My aim is to compare the performance of non-nested but closely related mixed-effects regression models fit to two datasets of different sample size. The data was obtained from behavioral experiments using different tasks but analyzed for the role of the same predictors. At a first (qualitative) glance, the models seem to perform very well on one dataset and quite poorly on the second dataset. But because of the differences between the two datasets, I cannot tell for sure if the performance is really much different. I need to know the exact answer in order not to hand-waive my interpretation of the supposed differences.
I have researched the issue and have come up with a specific procedure for mixed-effect regression, since measures for assessing the performance of this kind of regression (or the estimation of such measures) differ somewhat from those typically used for fixed effects regression. I would like to get feedback from you whether this procedure is correct. I also have unresolved questions. I will cite all consulted books, articles, and Cross-validated posts used to come up with this procedure.
- Before assessing performance I check whether the two sets are statistically independent (the use of different tasks in experiments in which the data was elicited provides one important reason for assuming independence, yet the fact that they are used to examine the same phenomenon might suggest they are not entirely independent). This is not a trivial question, since if the two sets are not independent, one needs to factor in the correlations at a later point when using tests to test for significant differences in performance, as argued in this post.

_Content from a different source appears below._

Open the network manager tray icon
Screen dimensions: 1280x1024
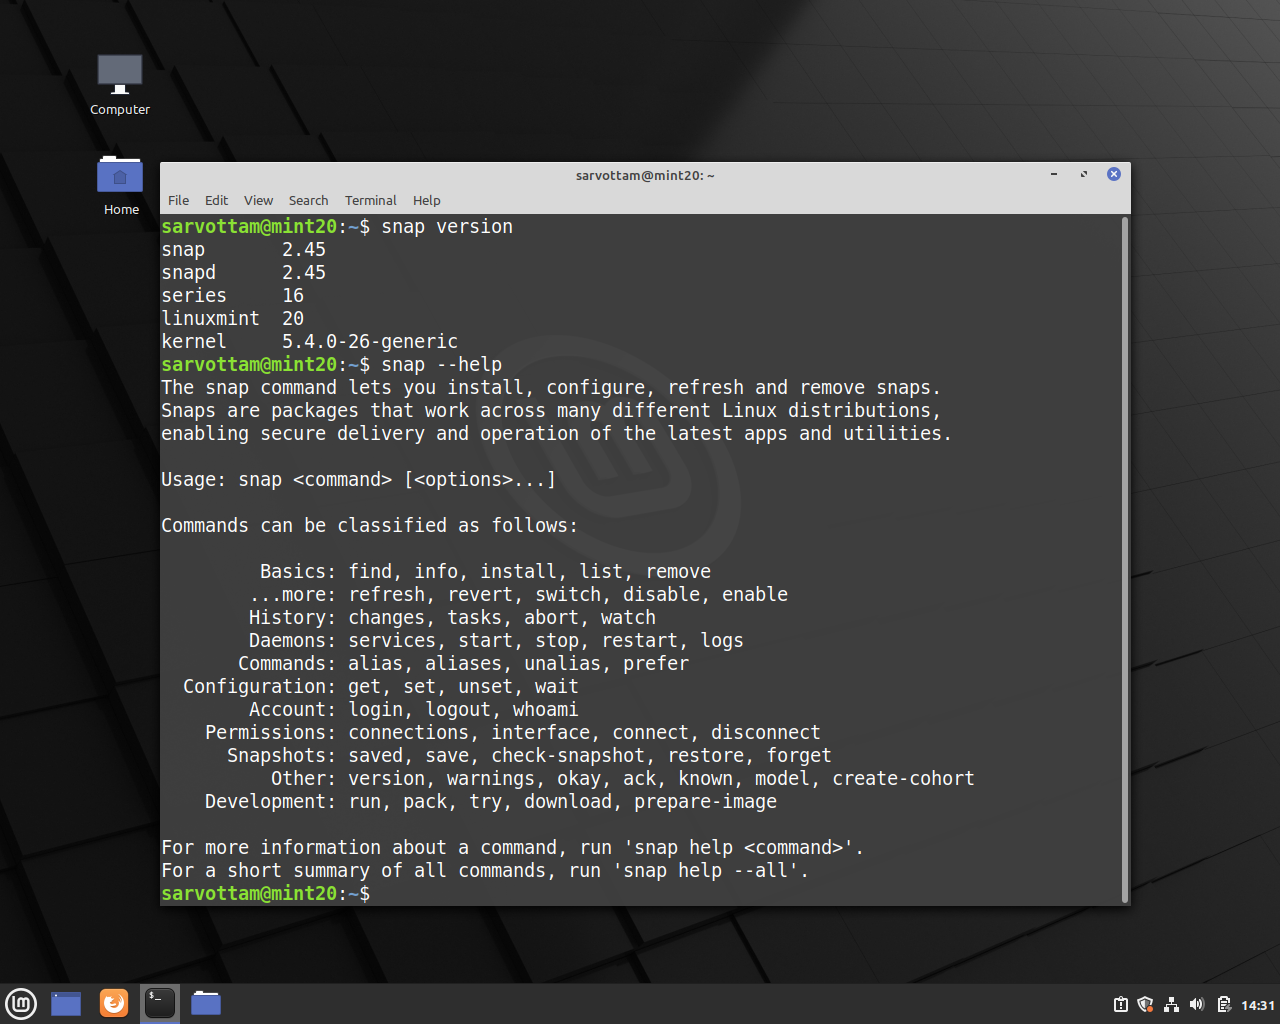tap(1171, 1003)
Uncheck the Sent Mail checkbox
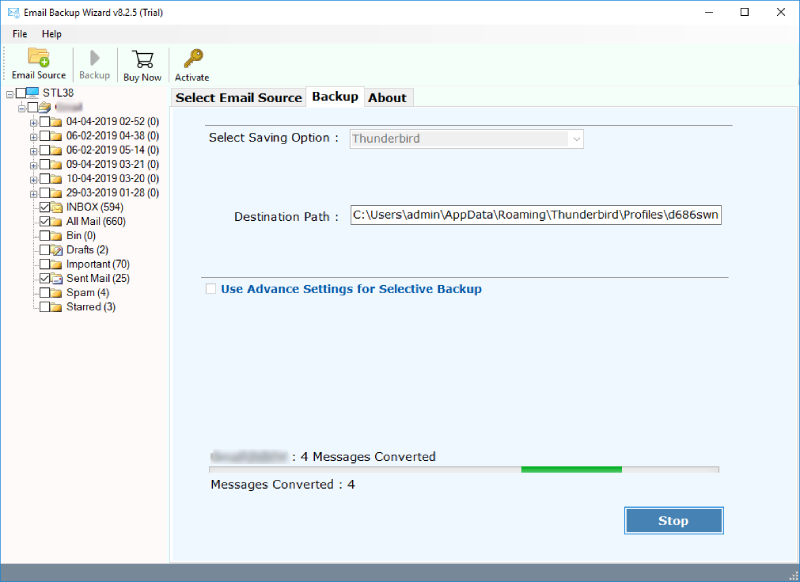The width and height of the screenshot is (800, 582). pyautogui.click(x=43, y=278)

To test for independence, I use Chi-square because it does not assume equal variances between the two groups or homoskedasticity in the data (see McHugh 2013). Moreover, Chi-square does not require equal sample sizes, as argued in this post.
Now, let's assume that this test shows the two sets to be significantly different (my first question is how to assess performance of models if the test fails to show independence, see Question 1 below for details). This brings be to step 2.

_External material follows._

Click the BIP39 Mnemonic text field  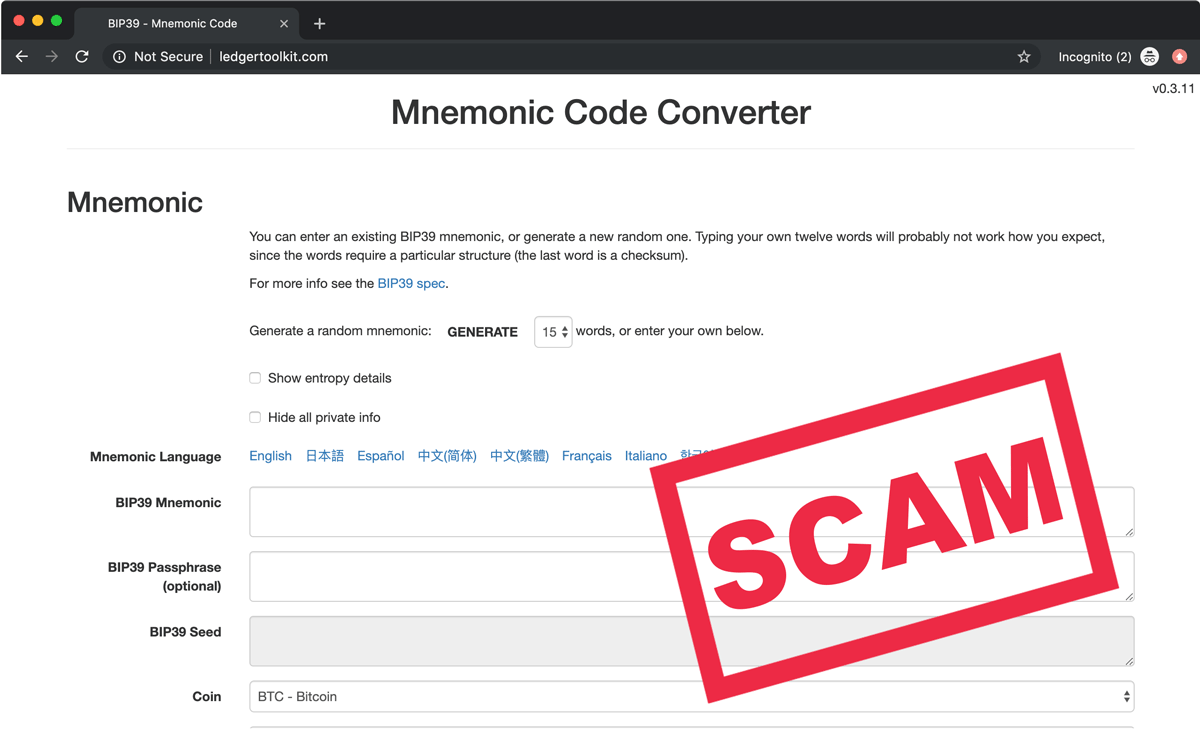pyautogui.click(x=450, y=512)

In order to assess the performance of two datasets A and B relative to each other, we first need to ensure we are comparing datasets of the same size. This can be done by subsampling with replacement from the larger dataset the number of datapoints that corresponds to the size of the smaller dataset. The subsampling can be run, say, a 1000 times. This step is taken in its entirely from this post. Once I have obtained sets of equal sizes, I can compare the performance of mixed-effect models on these sets.
I sample with replacement from the two sets for a 1000 times and to each of the 1000 bootstrapped samples from the two datasets I fit a mixed-effects regression model (once again, note that there are slight differences in the fixed effects between the model used for the two respective datasets). From each model I record the AIC and then calculate the bootstrapped mean AIC and confidence intervals for the two datasets (Question 2). The reason I'm using AIC here is that it factors in differences in model complexity (e.g. different number of predictors), although I could also use Area under ROC curve instead. I then check if the mean AICs are different by means of another test (Question 3).
Is this procedure correct? Then I have three specific questions.
If the Chi-square test fails to show independence at step 1, then this post proposes that I should only select the points that are independent. Assuming this is the way to proceed, how do I determine which specific points are not independent?
In the post I adapted step 3 from, what is extracted from each model is the difference between the exact same model fit to a pairs of samples from two datasets. What I'm doing here is different, in that I am calculating two bootstrapped means and then test for the difference between them. Since my models are not exactly the same, I cannot extract differences directly. Is testing for the difference between mean AICs appropriate here?
This question depends on the distribution of AIC values (or AUC values if one chooses that measure instead). What test is appropriate here? Can I use a parametric t-test here and assume that the two AIC sets have the same variances and are normally distributed?
I'd be grateful for any and all of your help. Even answering one of the questions will help me piece together the whole answer eventually.
Later edit, after more research and thought:
I think that the Chi-square for independence is not useful for me here, because it is used to establish whether there is a relation between two categorical variables applied to the same sample. I think I found a more appropriate test.
But before I get into the test, I need to provide more insight into the data. X1 amd X2 consist of behavioral responses to stimuli varying along parameter P (i.e. critical predictor) using different experimental task. Despite task differences both studies used their data to advance the same claim: humans are sensitive to P. Before I can answer the question whether X1 was a better fit to M1 than X2 was to M2 (given that both M1 and M2 test for sensitivity to P but employ different controls), I need to understand if the two tasks are not different enough to ascribe potential differences in performance to prior task differences. In other words, there are two questions here than need to be answered: 1) task difference (i.e. do both sets of data come from the same source, in a generative sense?), 2) performance differences on a given task (i.e did M1 show more sensitivity to P than M2 did?). The first question corresponds to my step 1, the second question covers steps 2 and 3.
It seems to me that, in statistical terms, testing whether X1 and X2 come from the same source means testing whether X1 and X2 have the same distribution (i.e. significantly different means and variances) . That can be done using a paired Student's T-test. Since the Student t-test assumes equal variances and my samples are of unequal size I need to use Welch-Satterthwaite version of the t-test, which does not assume equal variances (see this post). So I think this is the test I am looking for. Would you agree? (This edit effectively substitutes Step 1 and Question 1).